====== Data under study

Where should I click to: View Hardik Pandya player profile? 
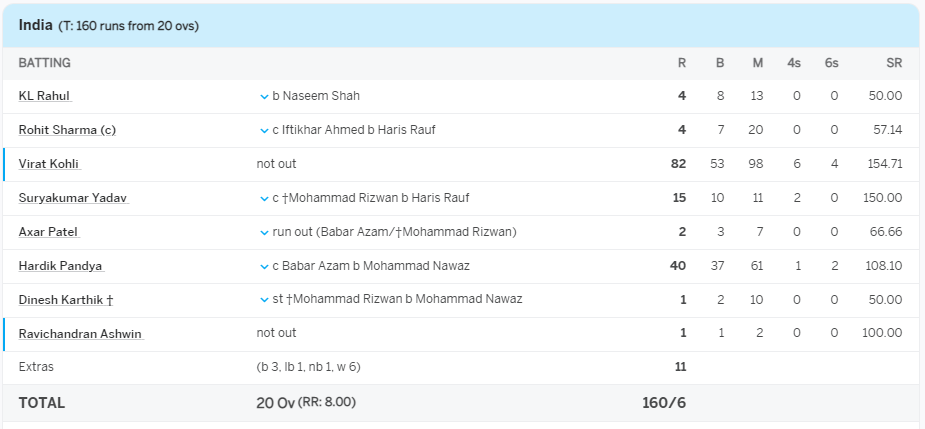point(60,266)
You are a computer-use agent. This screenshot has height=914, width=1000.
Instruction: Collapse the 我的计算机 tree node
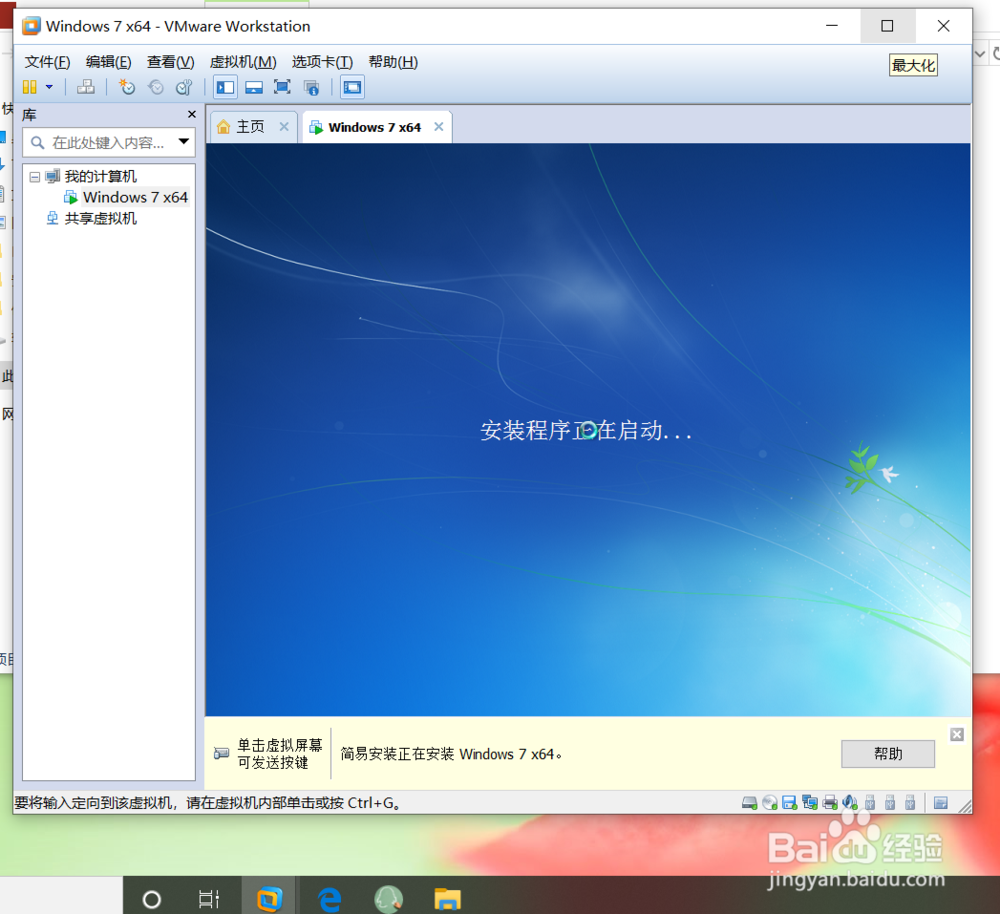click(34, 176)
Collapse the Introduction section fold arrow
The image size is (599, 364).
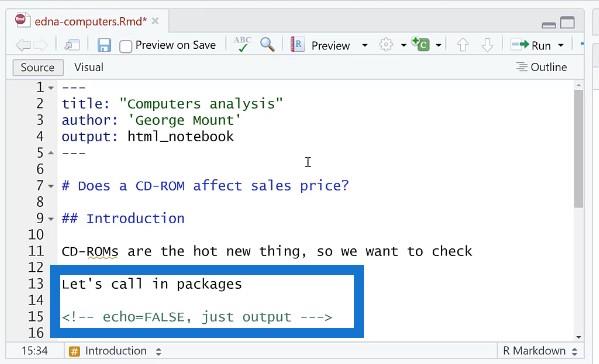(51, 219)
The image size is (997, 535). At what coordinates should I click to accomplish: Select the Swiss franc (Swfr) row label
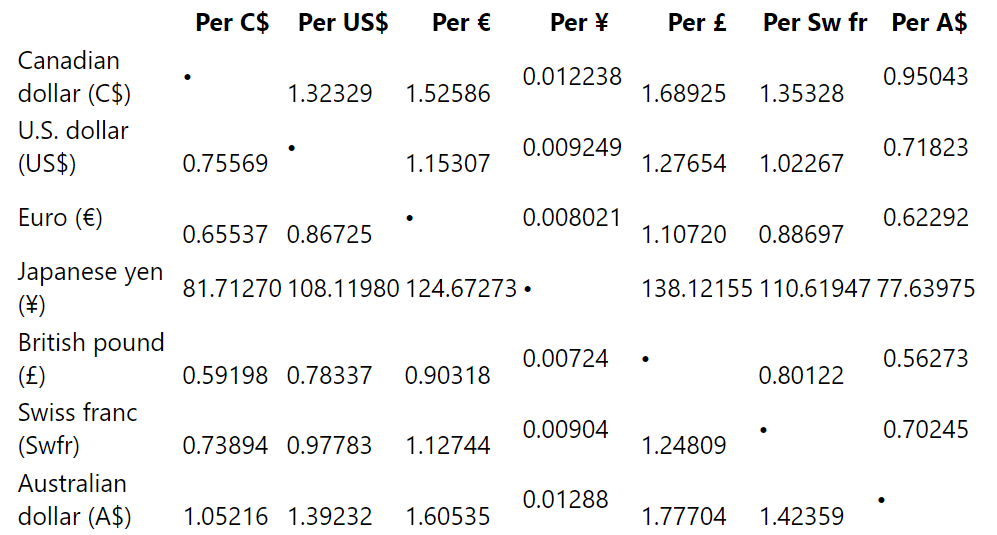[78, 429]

============

Beginning with the line that contains "The image size is (997, 535)." and ending with the final line of the material, reproduce those lines exactly and nothing else. Omit the pictures.

The image size is (997, 535). At what coordinates should I click to accomplish: Select the Swiss franc (Swfr) row label
[78, 429]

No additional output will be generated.